OK, ok, enough about this psychological things, it turns out that Prof. Dolan’s wife is a Malaysian. After the lecture we chatted about a few things, and when he understood that I am an Indonesian, he just exclaimed, “really? are you from Jakarta? I’d love to go to Jakarta but haven’t got the chance. You know, my wife is from Malaysia. I’ll introduce her to you later”. I thought it’s just for hospitality, but it’s not. Later when I went with city tour session to Einstein exhibition, I met him again in the exhibition and this time he really introduced his wife to me.
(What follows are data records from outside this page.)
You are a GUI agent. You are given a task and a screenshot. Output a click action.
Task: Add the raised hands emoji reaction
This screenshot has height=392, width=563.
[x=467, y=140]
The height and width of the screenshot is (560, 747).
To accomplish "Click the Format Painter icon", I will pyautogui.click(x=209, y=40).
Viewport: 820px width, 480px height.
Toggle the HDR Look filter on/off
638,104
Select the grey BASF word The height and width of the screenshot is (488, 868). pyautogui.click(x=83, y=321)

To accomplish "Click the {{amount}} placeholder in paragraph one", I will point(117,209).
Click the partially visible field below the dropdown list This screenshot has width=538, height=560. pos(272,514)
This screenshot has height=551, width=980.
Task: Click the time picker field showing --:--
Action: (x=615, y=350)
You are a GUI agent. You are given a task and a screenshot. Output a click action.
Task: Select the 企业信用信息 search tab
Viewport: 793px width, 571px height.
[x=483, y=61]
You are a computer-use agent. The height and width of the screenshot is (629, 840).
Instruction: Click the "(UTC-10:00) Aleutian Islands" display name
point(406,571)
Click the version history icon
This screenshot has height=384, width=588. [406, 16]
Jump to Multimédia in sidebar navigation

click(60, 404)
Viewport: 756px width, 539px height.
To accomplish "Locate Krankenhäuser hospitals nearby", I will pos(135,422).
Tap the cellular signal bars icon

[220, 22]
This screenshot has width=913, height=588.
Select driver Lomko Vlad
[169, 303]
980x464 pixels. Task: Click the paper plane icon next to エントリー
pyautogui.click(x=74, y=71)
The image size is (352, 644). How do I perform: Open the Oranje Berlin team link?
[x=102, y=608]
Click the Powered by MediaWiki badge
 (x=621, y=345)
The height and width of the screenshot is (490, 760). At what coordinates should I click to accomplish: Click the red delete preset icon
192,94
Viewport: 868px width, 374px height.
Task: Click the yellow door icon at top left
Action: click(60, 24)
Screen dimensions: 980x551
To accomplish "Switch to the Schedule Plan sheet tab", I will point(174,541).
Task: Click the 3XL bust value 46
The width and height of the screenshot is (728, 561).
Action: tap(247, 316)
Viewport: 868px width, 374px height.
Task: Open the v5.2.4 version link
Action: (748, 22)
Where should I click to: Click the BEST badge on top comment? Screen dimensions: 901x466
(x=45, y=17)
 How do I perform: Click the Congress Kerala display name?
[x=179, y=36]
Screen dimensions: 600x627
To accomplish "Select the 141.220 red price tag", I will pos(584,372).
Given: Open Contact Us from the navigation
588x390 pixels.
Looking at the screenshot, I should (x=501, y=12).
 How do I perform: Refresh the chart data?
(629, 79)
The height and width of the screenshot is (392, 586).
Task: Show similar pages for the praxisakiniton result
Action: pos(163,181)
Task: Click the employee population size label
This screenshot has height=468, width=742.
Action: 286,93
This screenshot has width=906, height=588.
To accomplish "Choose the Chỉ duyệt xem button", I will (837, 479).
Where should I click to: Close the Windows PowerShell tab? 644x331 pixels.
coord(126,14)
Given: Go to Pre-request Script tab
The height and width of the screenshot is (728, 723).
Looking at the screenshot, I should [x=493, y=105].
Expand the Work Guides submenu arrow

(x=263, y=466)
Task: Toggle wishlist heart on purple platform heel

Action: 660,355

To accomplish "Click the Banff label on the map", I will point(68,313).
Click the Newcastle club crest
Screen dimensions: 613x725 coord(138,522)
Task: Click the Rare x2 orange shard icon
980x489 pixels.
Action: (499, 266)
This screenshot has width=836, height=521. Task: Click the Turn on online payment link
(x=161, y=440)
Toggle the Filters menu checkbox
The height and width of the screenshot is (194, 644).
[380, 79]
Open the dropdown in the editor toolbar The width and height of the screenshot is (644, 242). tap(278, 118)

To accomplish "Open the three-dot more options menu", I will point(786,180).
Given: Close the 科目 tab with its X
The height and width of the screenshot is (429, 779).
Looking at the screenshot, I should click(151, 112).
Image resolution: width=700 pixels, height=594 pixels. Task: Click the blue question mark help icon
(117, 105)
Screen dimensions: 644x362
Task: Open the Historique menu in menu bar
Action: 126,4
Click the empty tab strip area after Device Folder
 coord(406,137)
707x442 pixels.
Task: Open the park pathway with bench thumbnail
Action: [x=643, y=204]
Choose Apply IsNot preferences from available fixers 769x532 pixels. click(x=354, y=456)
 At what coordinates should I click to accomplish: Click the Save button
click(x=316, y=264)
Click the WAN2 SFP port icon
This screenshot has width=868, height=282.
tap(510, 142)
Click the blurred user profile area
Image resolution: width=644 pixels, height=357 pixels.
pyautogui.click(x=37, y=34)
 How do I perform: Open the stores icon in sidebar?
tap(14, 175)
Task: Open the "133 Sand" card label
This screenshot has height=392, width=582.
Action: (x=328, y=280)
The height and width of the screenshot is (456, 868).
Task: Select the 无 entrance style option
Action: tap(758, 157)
By the way, this year is exactly a century after Einstein published his most famous quartet of papers on theoretical physics (which one of them was the special relativity), shattering the very foundation of classical Newtonian physics. No wonder, especially in Berlin, this year is celebrated as The Einstein Year, and I was lucky enough to be able to visit Berlin at the time of the exhibition. I even bought a book… :D. I mean this book:

This is nicely done by Denis Brian. It reveals a quite deep account on some aspect of Einstein’s private life, which has been obscured to public before. I just finished the half of it, but I recommend this to whomever interested in Einstein. Since Einstein’s role in Zionism is not small (this might be a rather sensitive topic for some), you can also see and judge by yourself, how Zionism means to Einstein. Besides that, it also includes one of thing that was previously obscured: Einstein’s pleasure in the company of women and the existence of his illegitimate daughter.

Besides Empathy and Einstein, actually there’s a good news for me. DAAD granted an extension to my scholarship for another year. Yayy, this means, hopefully I will be able to bring my wife here in Dresden. Well it’s indeed hard to live our life a part from each other. We do really miss each other .. :((.